In last week’s column, I discussed several factors market participants take into consideration to determine whether they are optimistic or pessimistic about how the investment sales market in New York City is doing today and its performance moving forward. In addition to many local metrics, there are several macroeconomic factors that are helping to shape those opinions, such as the national debt, unfunded obligations, inflation, consumer confidence/spending, housing, GDP growth, interest rates and unemployment.

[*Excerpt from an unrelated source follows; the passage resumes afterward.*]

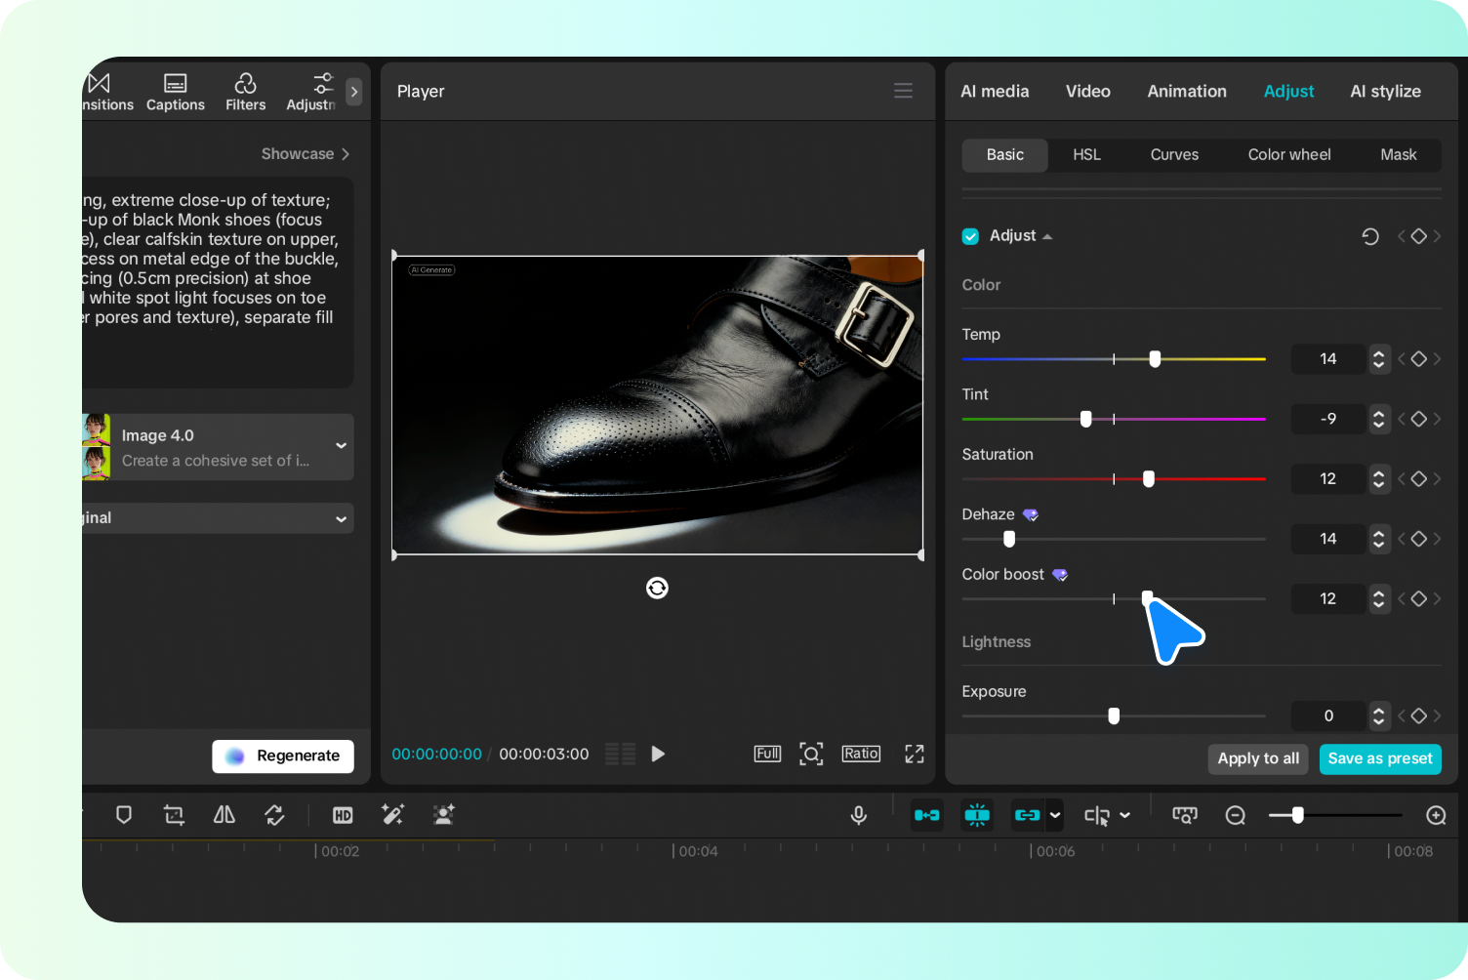
Task: Toggle auto-snap in the timeline toolbar
Action: coord(977,815)
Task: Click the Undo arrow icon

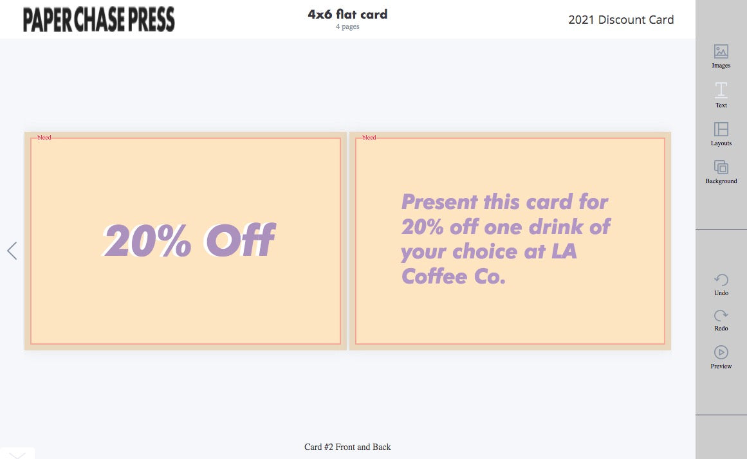Action: tap(721, 280)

This overview led to several emails asking for additional insight on these factors. Here goes:
National debt. It’s cause for concern. Today, United States debt has topped $18.6 trillion—for the first time exceeding our GDP ($18.1 trillion), Based on this level of debt, each U.S. citizen pays $7,500 in annual interest. Each citizen’s share of this debt is over $205,000. Our unfunded liabilities now exceed $100 trillion, while the aggregate sum of our national assets is $118 trillion. These unfunded liabilities total $835,000 per taxpayer. It doesn’t appear that anyone in Washington, on either side of the aisle, is serious about addressing these issues, which creates a significant cloud hanging over our economy.
Inflation. Pessimists from a buying perspective point toward an inflation rate presently at just 0.09 percent—which is remarkable given all of the money that has been printed in the United States (even lower than 2008’s 0.1 percent when things were catastrophic). Optimists look at this and feel that even today’s very low cap rates are great compared to zero, so keep buying real estate.
Consumer confidence/spending. The Conference Board Index declined in October to 97.6 from 102.6 in September and chief executive officer confidence has declined 10 percent over the past 12 months. This concerns the pessimists, but the optimists point to the fact that recent declines in confidence have only been moderate and that the trends since 2009 has been very positive. Confidence has been relatively flat for the past 12 months and consumer spending is generally credited for driving the 3.9 percent GDP growth seen in 2Q15. The pessimists counter with troubling movements within the Small Business Optimism Index (SBOI). This index measures the perspective of small business owners relative to the consumer confidence index. We have seen the SBOI fall well below the consumer confidence index three times previously: in the late ’80s, 2000 and 2008—each time foreshadowed an oncoming recession. Presently, the SBOI is well below the consumer confidence index; the gap has not been this wide since 2008.
Housing. Housing is important because our economy is 68 percent consumer-driven and, for most Americans, the amount of perceived equity in their homes creates a wealth effect upon which they base many of their major spending decisions. In fact, mortgage equity withdrawal was the main reason that in the mid-2000s, the savings rate in the United States reached -4 percent. The pessimists point to the fact that the homeownership rate is just 63.7 percent, the lowest rate since 1993. The optimists point out that home prices have risen 25 percent since 2011 and this year are on pace to grow by 6 percent in real terms, adjusting for inflation. The annual growth rate was 6.8 percent in real terms during the 1998 to 2005 housing boom.
GDP Growth. Growth in 2Q15 was just 1.5 percent and has averaged just over 2 percent in the past four quarters. This rate feels recessionary even though we would have to have negative growth for two consecutive quarters to be technically defined as a recession. During the past four recoveries, average GDP growth has been 3.8 percent. During this recovery, growth has been just 2.2 percent. While these metrics fuel the pessimists, the optimists point to the fact GDP per capita is higher than it has ever been before at $46,004 per person. They also point out that, at $18.1 trillion, our GDP is higher than it has ever been.
Interest rates. History teaches us that long periods of low interest rates create asset bubbles. We have had near-zero interest rates since November 2008, inarguably a long period of low rates. This concerns the pessimists, but the optimists point out that history is being rewritten; U.S. debt was downgraded and interest rates dropped. Our money supply has quadrupled and inflation is non-existent. People are not talking about quantitative easing anymore, but while the Fed is not expanding its balance sheet, it is continuing to purchase new bonds as old bonds mature. This will mute any future rate increases unless it stops buying.
Unemployment. Unemployment is perhaps the most important metric with regard to the underlying fundamentals of commercial real estate. Nationally, employment growth has been mediocre, notwithstanding our present 5 percent unemployment rate. Locally, our job growth been tremendous and is one of the reasons the commercial real estate market has done so well over the past few years. Optimists love these trends, particularly on the local level.
For local market participants, it tends to be how their attempts to purchase a property, or efforts to sell a property, are going that determines whether they are optimistic or pessimistic. Because their attitude toward these issues shapes their perspectives, we try to keep an eye on how each is performing.